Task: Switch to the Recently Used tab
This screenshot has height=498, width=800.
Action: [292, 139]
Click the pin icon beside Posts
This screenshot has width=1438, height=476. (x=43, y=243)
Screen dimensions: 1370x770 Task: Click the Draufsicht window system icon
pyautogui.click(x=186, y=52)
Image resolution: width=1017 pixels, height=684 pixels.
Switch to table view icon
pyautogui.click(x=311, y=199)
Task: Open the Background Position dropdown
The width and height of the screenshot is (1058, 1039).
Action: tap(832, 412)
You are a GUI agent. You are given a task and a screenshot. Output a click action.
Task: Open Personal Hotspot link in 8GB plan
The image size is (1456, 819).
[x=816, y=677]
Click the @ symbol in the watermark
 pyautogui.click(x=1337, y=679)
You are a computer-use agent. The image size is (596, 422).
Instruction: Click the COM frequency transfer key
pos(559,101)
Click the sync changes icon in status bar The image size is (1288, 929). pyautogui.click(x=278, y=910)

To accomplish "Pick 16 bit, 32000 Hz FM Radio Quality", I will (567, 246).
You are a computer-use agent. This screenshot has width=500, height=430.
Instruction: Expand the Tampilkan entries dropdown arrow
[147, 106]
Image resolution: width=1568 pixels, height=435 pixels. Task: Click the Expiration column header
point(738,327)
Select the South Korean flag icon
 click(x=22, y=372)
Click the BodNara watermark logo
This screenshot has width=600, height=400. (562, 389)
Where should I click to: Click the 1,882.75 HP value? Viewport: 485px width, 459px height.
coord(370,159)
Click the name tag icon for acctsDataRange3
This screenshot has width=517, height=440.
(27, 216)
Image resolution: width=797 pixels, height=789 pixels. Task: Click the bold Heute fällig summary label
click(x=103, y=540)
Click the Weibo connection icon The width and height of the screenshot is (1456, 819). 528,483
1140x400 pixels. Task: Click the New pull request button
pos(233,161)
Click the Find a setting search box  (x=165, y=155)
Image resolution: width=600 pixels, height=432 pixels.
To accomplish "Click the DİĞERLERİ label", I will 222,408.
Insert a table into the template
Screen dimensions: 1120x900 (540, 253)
========================================================================
## WORK TASK
This exercise calls for every record to be restated word for word.

## RESPONSE TO THIS TASK
Task: Switch to the Recently Used tab
This screenshot has height=498, width=800.
Action: [292, 139]
Click the pin icon beside Posts
This screenshot has width=1438, height=476. (x=43, y=243)
Screen dimensions: 1370x770 Task: Click the Draufsicht window system icon
pyautogui.click(x=186, y=52)
Image resolution: width=1017 pixels, height=684 pixels.
Switch to table view icon
pyautogui.click(x=311, y=199)
Task: Open the Background Position dropdown
The width and height of the screenshot is (1058, 1039).
Action: tap(832, 412)
You are a GUI agent. You are given a task and a screenshot. Output a click action.
Task: Open Personal Hotspot link in 8GB plan
The image size is (1456, 819).
[x=816, y=677]
Click the @ symbol in the watermark
 pyautogui.click(x=1337, y=679)
You are a computer-use agent. The image size is (596, 422).
Instruction: Click the COM frequency transfer key
pos(559,101)
Click the sync changes icon in status bar The image size is (1288, 929). pyautogui.click(x=278, y=910)

To accomplish "Pick 16 bit, 32000 Hz FM Radio Quality", I will (567, 246).
You are a computer-use agent. This screenshot has width=500, height=430.
Instruction: Expand the Tampilkan entries dropdown arrow
[147, 106]
Image resolution: width=1568 pixels, height=435 pixels. Task: Click the Expiration column header
point(738,327)
Select the South Korean flag icon
 click(x=22, y=372)
Click the BodNara watermark logo
This screenshot has width=600, height=400. (562, 389)
Where should I click to: Click the 1,882.75 HP value? Viewport: 485px width, 459px height.
coord(370,159)
Click the name tag icon for acctsDataRange3
This screenshot has width=517, height=440.
(27, 216)
Image resolution: width=797 pixels, height=789 pixels. Task: Click the bold Heute fällig summary label
click(x=103, y=540)
Click the Weibo connection icon The width and height of the screenshot is (1456, 819). 528,483
1140x400 pixels. Task: Click the New pull request button
pos(233,161)
Click the Find a setting search box  (x=165, y=155)
Image resolution: width=600 pixels, height=432 pixels.
To accomplish "Click the DİĞERLERİ label", I will 222,408.
Insert a table into the template
Screen dimensions: 1120x900 (540, 253)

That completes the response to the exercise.